Having contract details a few keystrokes away also is helping the business office fight other denied or underpaid claims, she adds. And some insurers aren't so quick anymore to issue denials because they know that the staff members at West Jefferson Medical Center know what they are talking about.
The TRACE system also supports patient pre-registration over the phone, prompting the patient to enter necessary information. Staff members then confirm insurance eligibility and other information before the patient comes to the hospital. At arrival, registration is a two-minute check-in that includes the signing of consent forms.
Case managers use the system for discharge planning and to coordinate the hand-off of care to nursing homes, outpatient therapists, durable medical equipment vendors and others.
When the hospital previously tried to place a patient for continued care, it would send a manually faxed request for a bed to an appropriate nursing home and await a response. If that home did not have a bed, it would contact another home. Now the TRACE server sends electronic faxes to all the homes at the same time.
That speeds up the time to find a home and discharge the patient. And that's cut the denials of payment for the last day of hospitalization on the grounds that there was no medical reason for the patient to still be in the hospital, Greener says.
As a result, the hospital has reduced its length of stay for Medicaid patients by nearly a day. And that has dropped the amount of days that Medicaid denies for payment by 64 percent.
Speeding discharge also frees up beds quicker. That's important for any hospital but it's especially acute for those serving the New Orleans region, which lost many hospitals in Hurricane Katrina. "There are fewer hospitals and a population that continues to return, so our census is high," she adds.
The TRACE system also enables fast notification to insurers of the admission of a patient from the emergency department. That means insurers cannot deny payment on the grounds the admission was not a real emergency. To do so, they must immediately rule on the medical necessity and send a written denial.
Hospitals implementing similar technology should quickly expand its use in the facility, Greener advises.
West Jefferson Medical Center initially saw the TRACE system as a way to communicate clinical information-but not as an efficiency tool in the business office. "We were self-limiting in our use of the application," she concedes.
She also advises to be prepared for adverse reaction from insurers when the hospital starts to send them information more quickly. "The payers were not happy and we had pushback," she recalls. "Make sure you know the contract terms for when they do that."
That's because some insurers initially will deny payments because their usual procedures for getting medical necessity justification and other information were not followed. But Greener can show the insurers the exact language in their contracts with the hospital and how she followed the terms: "I agreed I would notify you; I didn't say how."
So while she's happy she knew the contract terms, Greener counsels others to be proactive in contacting payers and letting them know how they will get the information.

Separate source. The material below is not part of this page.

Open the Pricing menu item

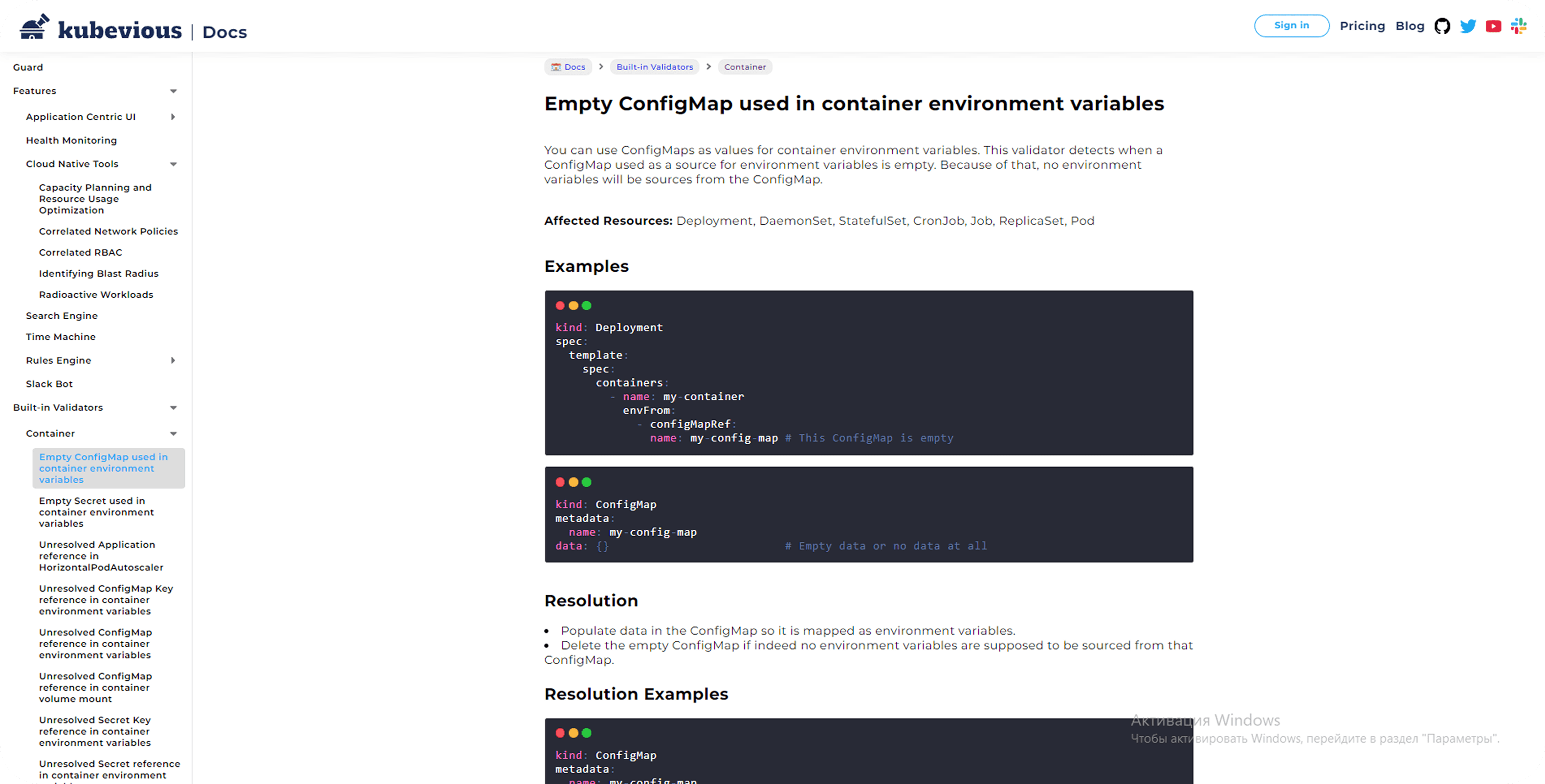coord(1362,26)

That's also an opportunity to educate insurers on how the new technology can save them time, as well. If given a do-over, "I would be more aggressive in marketing benefits to the payers," she says.
One of the smartest uses of the TRACE system has been to document West Jefferson's payer contract negotiations, Greener observes. Being able to ask, "Would you like me to play the recording?" comes in handy when disputes over contract interpretations later arise.
For instance, one major insurer refused to pay for transportation provided by an ambulance service the hospital owns. But she was able to show in the contract that ambulance services would be billed separately and not lumped into a set case rate.